Exercise details: What you return must match the records exactly, line for line.

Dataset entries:
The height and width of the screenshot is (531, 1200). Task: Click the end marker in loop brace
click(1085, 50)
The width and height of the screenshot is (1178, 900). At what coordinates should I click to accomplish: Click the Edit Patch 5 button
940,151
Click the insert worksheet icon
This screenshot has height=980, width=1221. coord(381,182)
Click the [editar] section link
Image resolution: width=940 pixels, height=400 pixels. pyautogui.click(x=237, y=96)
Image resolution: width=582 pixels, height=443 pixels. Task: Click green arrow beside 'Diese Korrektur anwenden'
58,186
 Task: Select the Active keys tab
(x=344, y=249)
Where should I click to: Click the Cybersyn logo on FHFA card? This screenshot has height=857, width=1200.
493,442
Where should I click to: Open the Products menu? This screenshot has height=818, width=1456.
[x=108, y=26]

Answer section:
The height and width of the screenshot is (531, 1200). Task: Click the end marker in loop brace
click(1085, 50)
The width and height of the screenshot is (1178, 900). At what coordinates should I click to accomplish: Click the Edit Patch 5 button
940,151
Click the insert worksheet icon
This screenshot has height=980, width=1221. coord(381,182)
Click the [editar] section link
Image resolution: width=940 pixels, height=400 pixels. pyautogui.click(x=237, y=96)
Image resolution: width=582 pixels, height=443 pixels. Task: Click green arrow beside 'Diese Korrektur anwenden'
58,186
 Task: Select the Active keys tab
(x=344, y=249)
Where should I click to: Click the Cybersyn logo on FHFA card? This screenshot has height=857, width=1200.
493,442
Where should I click to: Open the Products menu? This screenshot has height=818, width=1456.
[x=108, y=26]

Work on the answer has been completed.